Все это было сродни искусству. А к искусству мистер Беркинс тяготел с малых лет. Он и факультет выбрал по душе. Однако потрясение, испытанное им после смерти жены, то невыносимое чувство собственной беспомощности, когда ты не в силах помочь умирающему у тебя на руках любимому человеку, та убивающая покорность, с которой ты должен смириться с приговором врачей (а изменить ничего не можешь, потому что у тебя нет ни подходящих знаний, ни уверенной практики), заставило его кардинально поменять направление собственной жизни. Какими бессмысленными показались ему все эти разговоры о высоком искусстве, о воплощении божественного таланта с помощью красок, нот и алфавита в тот момент, когда никто не смог спасти венец всего мироздания, творение, созданное по образу и подобию высших сил… И тогда, кидая горсть сырой земли на крышку гроба своей женщины, он принял решение стать врачом.

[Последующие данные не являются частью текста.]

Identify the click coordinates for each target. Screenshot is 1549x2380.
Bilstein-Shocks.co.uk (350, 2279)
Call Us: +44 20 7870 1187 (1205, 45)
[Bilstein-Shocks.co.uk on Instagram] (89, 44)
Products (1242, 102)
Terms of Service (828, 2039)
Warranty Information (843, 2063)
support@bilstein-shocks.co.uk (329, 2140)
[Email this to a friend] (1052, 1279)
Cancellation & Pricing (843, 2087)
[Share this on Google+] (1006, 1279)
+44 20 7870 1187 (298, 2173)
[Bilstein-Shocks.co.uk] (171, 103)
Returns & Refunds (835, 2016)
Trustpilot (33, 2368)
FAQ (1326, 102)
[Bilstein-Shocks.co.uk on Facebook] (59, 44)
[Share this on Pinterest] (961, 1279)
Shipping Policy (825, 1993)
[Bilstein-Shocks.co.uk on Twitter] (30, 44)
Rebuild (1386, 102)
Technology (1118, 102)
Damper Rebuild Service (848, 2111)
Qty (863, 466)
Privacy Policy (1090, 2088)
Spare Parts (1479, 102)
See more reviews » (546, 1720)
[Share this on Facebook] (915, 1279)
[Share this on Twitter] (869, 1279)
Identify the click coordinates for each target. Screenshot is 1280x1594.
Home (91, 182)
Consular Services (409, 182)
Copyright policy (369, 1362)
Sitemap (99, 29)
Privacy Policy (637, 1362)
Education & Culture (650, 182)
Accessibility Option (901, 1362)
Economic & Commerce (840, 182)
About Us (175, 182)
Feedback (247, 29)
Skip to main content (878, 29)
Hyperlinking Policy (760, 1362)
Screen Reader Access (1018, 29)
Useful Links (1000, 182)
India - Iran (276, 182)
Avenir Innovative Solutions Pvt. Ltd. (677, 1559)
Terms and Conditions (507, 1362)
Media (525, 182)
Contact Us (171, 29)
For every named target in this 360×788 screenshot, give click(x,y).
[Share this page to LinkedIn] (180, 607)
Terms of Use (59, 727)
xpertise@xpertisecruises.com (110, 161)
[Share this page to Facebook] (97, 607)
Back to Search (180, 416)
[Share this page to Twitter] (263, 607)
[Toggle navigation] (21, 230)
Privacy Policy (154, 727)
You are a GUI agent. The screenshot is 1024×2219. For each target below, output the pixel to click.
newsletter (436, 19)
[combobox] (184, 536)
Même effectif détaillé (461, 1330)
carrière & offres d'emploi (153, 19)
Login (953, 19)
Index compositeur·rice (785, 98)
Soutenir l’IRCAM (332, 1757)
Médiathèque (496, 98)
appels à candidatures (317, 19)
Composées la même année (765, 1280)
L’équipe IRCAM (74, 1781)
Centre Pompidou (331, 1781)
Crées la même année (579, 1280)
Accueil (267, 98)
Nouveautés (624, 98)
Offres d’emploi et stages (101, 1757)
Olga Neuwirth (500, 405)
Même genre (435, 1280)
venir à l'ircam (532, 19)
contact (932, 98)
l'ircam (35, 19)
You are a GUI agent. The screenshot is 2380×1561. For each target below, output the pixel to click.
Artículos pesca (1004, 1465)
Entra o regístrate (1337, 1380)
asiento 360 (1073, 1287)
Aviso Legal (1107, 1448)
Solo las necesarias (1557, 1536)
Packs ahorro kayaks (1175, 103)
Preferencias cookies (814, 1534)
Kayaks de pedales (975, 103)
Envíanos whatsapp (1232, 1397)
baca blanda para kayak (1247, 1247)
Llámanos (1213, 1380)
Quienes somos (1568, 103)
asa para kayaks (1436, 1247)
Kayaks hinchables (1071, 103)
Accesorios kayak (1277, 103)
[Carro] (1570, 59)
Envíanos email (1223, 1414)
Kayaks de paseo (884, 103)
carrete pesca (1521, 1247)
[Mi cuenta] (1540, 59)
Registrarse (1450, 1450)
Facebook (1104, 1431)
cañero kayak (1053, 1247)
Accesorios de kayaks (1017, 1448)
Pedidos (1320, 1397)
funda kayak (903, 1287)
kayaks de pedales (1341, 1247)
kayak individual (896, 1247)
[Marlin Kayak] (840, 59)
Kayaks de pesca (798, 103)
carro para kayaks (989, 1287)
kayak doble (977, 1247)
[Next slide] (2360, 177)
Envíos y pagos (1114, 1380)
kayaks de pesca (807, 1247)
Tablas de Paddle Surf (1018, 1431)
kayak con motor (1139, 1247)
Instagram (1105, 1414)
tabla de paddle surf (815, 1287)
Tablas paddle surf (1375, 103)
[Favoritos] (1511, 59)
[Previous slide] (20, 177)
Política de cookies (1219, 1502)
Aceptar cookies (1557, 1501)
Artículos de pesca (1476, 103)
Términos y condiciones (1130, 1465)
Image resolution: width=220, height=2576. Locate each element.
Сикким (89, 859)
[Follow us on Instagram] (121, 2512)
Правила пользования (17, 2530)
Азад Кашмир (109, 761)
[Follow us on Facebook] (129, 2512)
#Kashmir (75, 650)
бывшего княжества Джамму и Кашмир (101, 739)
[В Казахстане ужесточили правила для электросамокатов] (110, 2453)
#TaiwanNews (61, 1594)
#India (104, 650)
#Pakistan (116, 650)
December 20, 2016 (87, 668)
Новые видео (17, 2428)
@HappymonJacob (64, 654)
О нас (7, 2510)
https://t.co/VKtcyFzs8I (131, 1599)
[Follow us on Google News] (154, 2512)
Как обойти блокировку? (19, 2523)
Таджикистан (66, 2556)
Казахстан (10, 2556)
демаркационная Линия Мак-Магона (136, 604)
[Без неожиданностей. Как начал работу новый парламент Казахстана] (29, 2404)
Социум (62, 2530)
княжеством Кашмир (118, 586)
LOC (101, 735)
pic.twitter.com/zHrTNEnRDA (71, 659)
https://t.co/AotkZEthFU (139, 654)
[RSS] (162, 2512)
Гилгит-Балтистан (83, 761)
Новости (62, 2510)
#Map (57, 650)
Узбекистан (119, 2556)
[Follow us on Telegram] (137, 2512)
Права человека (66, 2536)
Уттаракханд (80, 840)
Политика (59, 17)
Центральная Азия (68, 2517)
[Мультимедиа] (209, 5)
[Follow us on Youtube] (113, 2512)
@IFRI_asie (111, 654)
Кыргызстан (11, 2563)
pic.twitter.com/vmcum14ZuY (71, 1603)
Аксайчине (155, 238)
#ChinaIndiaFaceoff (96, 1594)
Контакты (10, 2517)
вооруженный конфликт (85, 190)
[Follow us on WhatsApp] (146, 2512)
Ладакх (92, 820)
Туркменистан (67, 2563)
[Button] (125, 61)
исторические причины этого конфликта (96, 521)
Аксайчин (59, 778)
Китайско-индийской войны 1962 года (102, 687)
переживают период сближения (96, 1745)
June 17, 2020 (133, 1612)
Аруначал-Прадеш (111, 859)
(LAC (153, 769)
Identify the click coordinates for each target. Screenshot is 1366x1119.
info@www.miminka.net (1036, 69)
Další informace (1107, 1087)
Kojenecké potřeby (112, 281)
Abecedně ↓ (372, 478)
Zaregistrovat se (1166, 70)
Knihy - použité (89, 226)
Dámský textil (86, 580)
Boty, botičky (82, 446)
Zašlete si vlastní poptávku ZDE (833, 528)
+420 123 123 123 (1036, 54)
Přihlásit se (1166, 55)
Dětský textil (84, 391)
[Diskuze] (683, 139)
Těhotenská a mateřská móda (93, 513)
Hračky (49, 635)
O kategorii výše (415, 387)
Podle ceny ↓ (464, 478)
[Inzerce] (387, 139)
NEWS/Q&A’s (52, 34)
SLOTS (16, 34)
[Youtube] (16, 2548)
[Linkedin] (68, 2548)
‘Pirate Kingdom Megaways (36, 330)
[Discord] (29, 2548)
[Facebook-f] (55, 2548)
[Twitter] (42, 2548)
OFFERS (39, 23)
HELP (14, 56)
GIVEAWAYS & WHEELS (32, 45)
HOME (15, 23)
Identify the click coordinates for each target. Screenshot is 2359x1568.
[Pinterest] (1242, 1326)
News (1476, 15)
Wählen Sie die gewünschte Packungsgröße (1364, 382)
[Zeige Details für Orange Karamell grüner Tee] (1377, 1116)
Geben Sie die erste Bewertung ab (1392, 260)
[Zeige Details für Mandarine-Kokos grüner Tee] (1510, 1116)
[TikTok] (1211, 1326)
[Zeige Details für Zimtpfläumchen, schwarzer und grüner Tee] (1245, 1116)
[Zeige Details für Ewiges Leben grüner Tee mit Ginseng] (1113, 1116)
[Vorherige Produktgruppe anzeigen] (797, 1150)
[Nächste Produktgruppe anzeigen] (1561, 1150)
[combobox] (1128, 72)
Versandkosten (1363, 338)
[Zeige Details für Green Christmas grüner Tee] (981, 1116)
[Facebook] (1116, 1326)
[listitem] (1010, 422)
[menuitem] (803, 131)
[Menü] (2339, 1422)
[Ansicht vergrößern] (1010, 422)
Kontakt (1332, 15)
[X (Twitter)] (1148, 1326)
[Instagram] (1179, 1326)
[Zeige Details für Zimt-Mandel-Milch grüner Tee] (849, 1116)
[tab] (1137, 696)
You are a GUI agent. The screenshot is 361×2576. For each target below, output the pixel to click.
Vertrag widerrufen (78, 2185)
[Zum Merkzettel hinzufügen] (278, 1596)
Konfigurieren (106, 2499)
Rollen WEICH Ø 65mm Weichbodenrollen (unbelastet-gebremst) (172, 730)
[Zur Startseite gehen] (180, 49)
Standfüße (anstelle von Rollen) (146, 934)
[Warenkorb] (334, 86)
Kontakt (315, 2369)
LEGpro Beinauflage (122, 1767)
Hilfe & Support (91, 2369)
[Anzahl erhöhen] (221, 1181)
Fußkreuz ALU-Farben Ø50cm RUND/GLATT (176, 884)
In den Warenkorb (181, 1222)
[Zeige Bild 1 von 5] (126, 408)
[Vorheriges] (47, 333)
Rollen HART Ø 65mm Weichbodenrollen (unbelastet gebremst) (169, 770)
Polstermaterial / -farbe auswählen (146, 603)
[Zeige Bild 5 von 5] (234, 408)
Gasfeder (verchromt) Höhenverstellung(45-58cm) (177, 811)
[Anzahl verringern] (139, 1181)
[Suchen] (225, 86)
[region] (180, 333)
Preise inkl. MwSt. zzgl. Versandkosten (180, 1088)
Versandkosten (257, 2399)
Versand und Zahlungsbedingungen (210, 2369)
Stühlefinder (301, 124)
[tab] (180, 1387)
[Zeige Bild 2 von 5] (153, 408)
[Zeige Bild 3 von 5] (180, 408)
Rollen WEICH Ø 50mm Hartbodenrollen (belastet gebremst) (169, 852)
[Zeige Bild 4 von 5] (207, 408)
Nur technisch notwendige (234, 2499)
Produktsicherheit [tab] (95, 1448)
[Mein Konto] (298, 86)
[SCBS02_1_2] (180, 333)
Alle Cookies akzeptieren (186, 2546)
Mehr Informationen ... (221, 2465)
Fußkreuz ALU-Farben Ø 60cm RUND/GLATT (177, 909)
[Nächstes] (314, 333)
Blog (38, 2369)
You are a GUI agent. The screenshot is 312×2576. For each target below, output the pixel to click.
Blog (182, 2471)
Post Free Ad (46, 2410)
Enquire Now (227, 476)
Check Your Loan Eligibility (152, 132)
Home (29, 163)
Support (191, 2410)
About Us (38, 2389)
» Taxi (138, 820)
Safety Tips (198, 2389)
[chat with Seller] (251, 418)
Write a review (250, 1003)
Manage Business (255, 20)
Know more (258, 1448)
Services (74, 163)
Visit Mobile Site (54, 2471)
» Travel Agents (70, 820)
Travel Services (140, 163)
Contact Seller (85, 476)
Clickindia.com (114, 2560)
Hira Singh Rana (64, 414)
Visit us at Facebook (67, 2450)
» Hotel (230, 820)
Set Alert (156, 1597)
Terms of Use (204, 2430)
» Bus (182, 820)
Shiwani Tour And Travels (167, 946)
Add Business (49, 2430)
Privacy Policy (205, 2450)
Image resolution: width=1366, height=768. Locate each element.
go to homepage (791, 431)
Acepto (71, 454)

Возможно, именно поэтому он и стал лучшим доктором этой местности: когда другие опускали руки и смирялись с тем, что пациенту уже ничем не помочь, мистер Беркинс не позволял себе сдаться. Он отвергал любые стандартные подходы и дежурные фразы своих коллег, он изучал, анализировал, экспериментировал, рисковал — и в большинстве случаев выходил победителем с вернувшимся с того света пациентом. Он потерял три рабочих места, в частности из-за того, что шел вразрез с инструкциями и больничными правилами. А еще потому, что пациенты, которые должны были благодарить медика за новый день рождения, ругались на него за потерянное здоровье. Те самые, кто перенес инсульт, но при этом в перерывах между восстанавливающими процедурами дымил дешевым табаком. Или те, кого еле-еле откачали после инсулинового шока, а они снова пропускали приемы пищи, потому что не привыкли к элементарному режиму и заботе о себе. Люди с кольцом на желудке демонстративно поедали диетический протертый суп, однако украдкой закидывали в себя пару-тройку бургеров, принесенных заботливыми родственниками. А те, кто едва оправился после инфаркта, малодушно намазывали шоколадное масло на свежую сдобу и, отправляя все это в рот, запивали крепким дешевым чаем с непременными тремя ложками сахара. Но потом, конечно, кляли врачей за халатность и нанесенный таблетками вред. В какой-то момент мистер Беркинс устал наблюдать, как люди, идущие на поводу у собственных страстей, хотят, чтобы другие отвечали за последствия их собственного выбора. Ему осточертели эти безвольные марионетки, управляемые рекламой, шуршащими обертками и глутаматом натрия.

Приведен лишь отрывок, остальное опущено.